The words slipped out of my mouth and Lily’s shoulders slumped.
“Does…does it not fit?” She sighed a little and looked so sad. My mind was racing in five thousand different directions. “I really thought we had it that time.”
“No, no. Lils. It fits. Perfect. Great. Amazing. You look amazing.”
The words were tripping over themselves in a jumble to get out of my mouth and I felt like there were spotlights trained on my face. I knew from the heat rising to my cheeks that I must be blushing. Oh yes, this was rapidly entering worst-day-ever territory.

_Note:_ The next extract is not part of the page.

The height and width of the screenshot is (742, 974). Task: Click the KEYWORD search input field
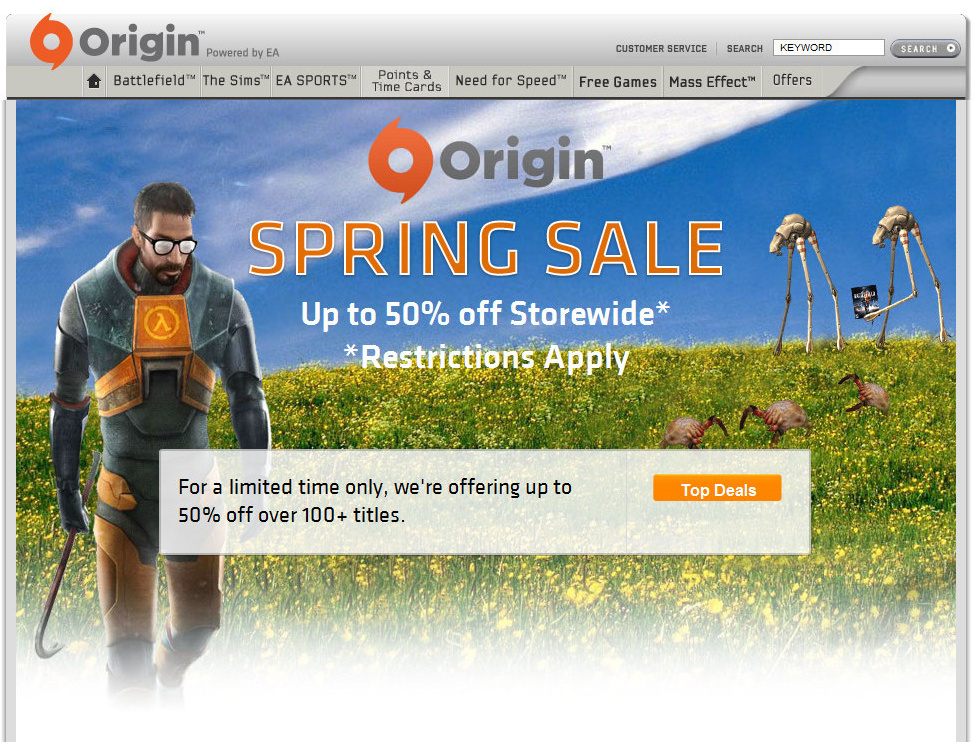[x=829, y=48]
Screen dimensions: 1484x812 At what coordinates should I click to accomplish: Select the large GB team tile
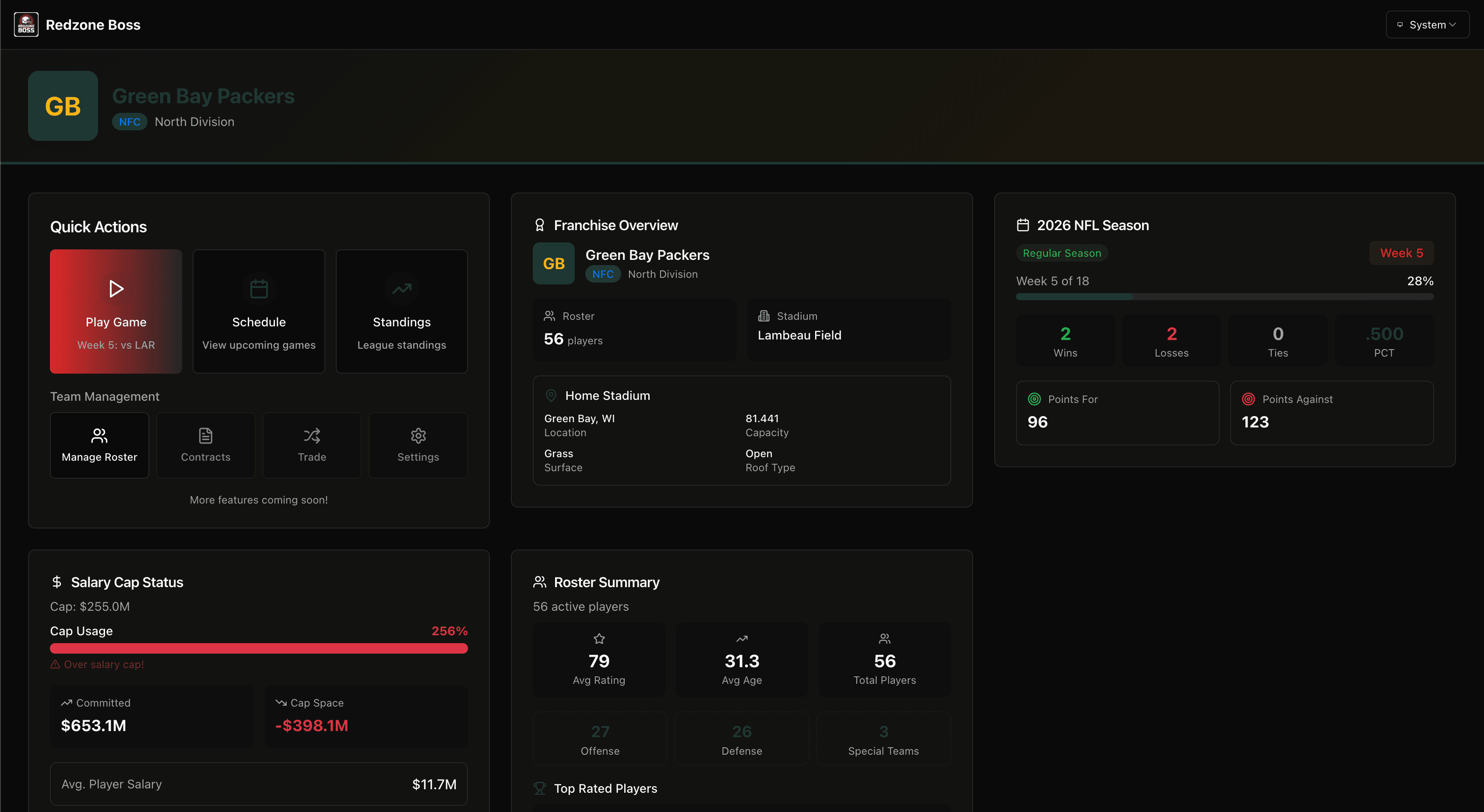click(63, 106)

That was when the floor dropped out from underneath me. Okay, not really. Lily walked over and touched my arm, a concerned look on her face. I tried to be relaxed, calm, not buzzing with some stupid pile of hormones I only half remembered from biology. She must have said something else because she was looking at me like she was waiting for an answer.
“Y-you shouldn’t go to prom with Darren.”
For a moment, we both stood there and I wondered if this was what going crazy felt like. Like I didn’t have control over what was coming out of my mouth.
“He’s an asshole and a lech and a creep and…and…”
No, I was wrong before. This was what it was like to lose control. I grabbed my best friend and I kissed her right there in the back of the thrift store with tears in my eyes and my hands shaking. She looked startled but then her expression softened.
“You never said. Not a word. Not the slightest hint.”
I flailed. I honestly flailed.
“I didn’t know!”
Then she took my hand and her little smile nearly killed me.
“I’d love to go to prom with you, Kat. Assuming you’re asking.”


Silent halls are never a good sign. Halls that go silent just as you appear are far worse. General silence means something has happened, something bad enough to rattle the entire student body. It had happened the year before when the homecoming king got drunk and drove himself and the homecoming queen into the lake. But that had been too-quiet hallways and tears and memorials and grief counselors for the cheer squad and the football team. This was different. This was a directed silent, weaponized exclusion, and a splash of bright red paint to shape a single, damning word on her locker. Her shoulders slumped and she wondered if the janitor would clean it off or if she had to. She opened her locker and pulled out her books, deciding in that moment to fight back the only way she could. Sure, they could turn the social structures of high school into a weapon and turn it against her, but she was armed with the one thing they couldn’t tolerate: her own happiness.